Tuğçe Güler / EGE TELGRAF- Medeniyetin beşiği İzmir’in Menderes ilçesi, tarihi ve kültürel derinliğiyle dikkat çeken bir yer. Bu tarihi değerlerden biri de, Menderes çevreyolu üzerinde, Gümüldür’e ve Özdere’ye giderken hemen sağda yer alan yıkık minare. Minare, sadece bir yapıyı değil, aynı zamanda bölgenin çok katmanlı tarihini de gözler önüne seriyor.
Menderes ilçesi, Bizans dönemine kadar uzanan geçmişiyle, İzmir’in en önemli kültürel ve tarihi bölgelerinden biridir. İlçedeki bazı kalıntılar, MÖ 600’lü yıllara kadar gitmektedir. Ancak en dikkat çekici yapılarından biri, halk arasında "yıkık minare" olarak bilinen ve Osmanlı dönemine ait bir camidir. Bu caminin tarihi, 14. yüzyıla kadar uzanıyor.
CÜNEYTBEY’İN İZİ
Anadolu Beylikleri döneminde, Bizanslılara ait olan Ayena ve Polishora şehirlerini ele geçiren Cüneytbey, burada Cüneydaabat adını verdiği bir köy kurmuştur. Ancak, Aydınoğulları Beyliği’nin Osmanlı ile olan ilişkilerindeki bozulma, bölgedeki siyasi dengeleri değiştirmiştir. 1390 yılında, Yıldırım Beyazıt’ın oğlu Mehmet Çelebi tarafından, Cüneytbey’in adını silmek amacıyla bu cami inşa edilmiştir.
CAMİ VE MİNARESİ
Yıkık minare olarak bilinen bu cami, aslında "Cuma Temsiye Camisi"dir. 14. yüzyılda inşa edilen cami, Menderes’in Barbaros Mahallesi’ne bağlı, çevre yolunun hemen yanında yer almaktadır.
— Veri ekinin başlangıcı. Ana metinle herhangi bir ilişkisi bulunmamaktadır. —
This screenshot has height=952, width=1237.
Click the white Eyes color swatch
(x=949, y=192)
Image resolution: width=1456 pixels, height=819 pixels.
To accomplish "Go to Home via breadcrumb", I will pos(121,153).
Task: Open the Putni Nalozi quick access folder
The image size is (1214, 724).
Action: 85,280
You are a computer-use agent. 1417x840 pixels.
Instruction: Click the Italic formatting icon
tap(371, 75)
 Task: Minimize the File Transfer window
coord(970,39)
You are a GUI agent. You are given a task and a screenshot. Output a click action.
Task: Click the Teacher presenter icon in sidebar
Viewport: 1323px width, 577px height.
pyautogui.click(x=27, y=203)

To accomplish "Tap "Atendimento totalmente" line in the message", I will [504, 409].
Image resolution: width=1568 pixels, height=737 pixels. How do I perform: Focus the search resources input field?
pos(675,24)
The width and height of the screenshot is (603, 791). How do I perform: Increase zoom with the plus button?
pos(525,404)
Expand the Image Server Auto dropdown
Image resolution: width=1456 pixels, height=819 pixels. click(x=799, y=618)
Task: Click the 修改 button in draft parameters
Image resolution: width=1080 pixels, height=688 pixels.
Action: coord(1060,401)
Bugün yalnızca minaresi, temel taşları ve yıkık duvarlarıyla ayakta duran cami, 35 metreye 11 metre boyutlarında bir plana sahiptir.
ÖNEMLİ KALINTILAR
Camiyi çevreleyen avluda yer alan Cumaabatlı Hamzi Dede’nin kabri, ilçedeki en eski türbe olarak kabul edilmektedir. Yıkık minarenin kalıntıları, bu tarihi yapının geçmişten günümüze nasıl bir kültürel miras taşıdığını gösteriyor.
GÜNÜMÜZDEKİ DURUMU
Menderes ilçesinin kültürel kimliğini ve tarihini anlatan bir miras olarak, yerli ve yabancı turistlerin ilgisini çekiyor. Menderes’in yıkık minaresi, sadece bir yapısal kalıntı değil, aynı zamanda bölgenin çok daha derin bir tarihi mirasını simgeliyor. İzmir’in zengin kültürel geçmişi, Menderes’in bu gibi tarihi kalıntılarıyla günümüze taşınıyor ve yıkık minare de bu mirası yaşatan önemli bir tarihsel simge olarak varlığını sürdürüyor.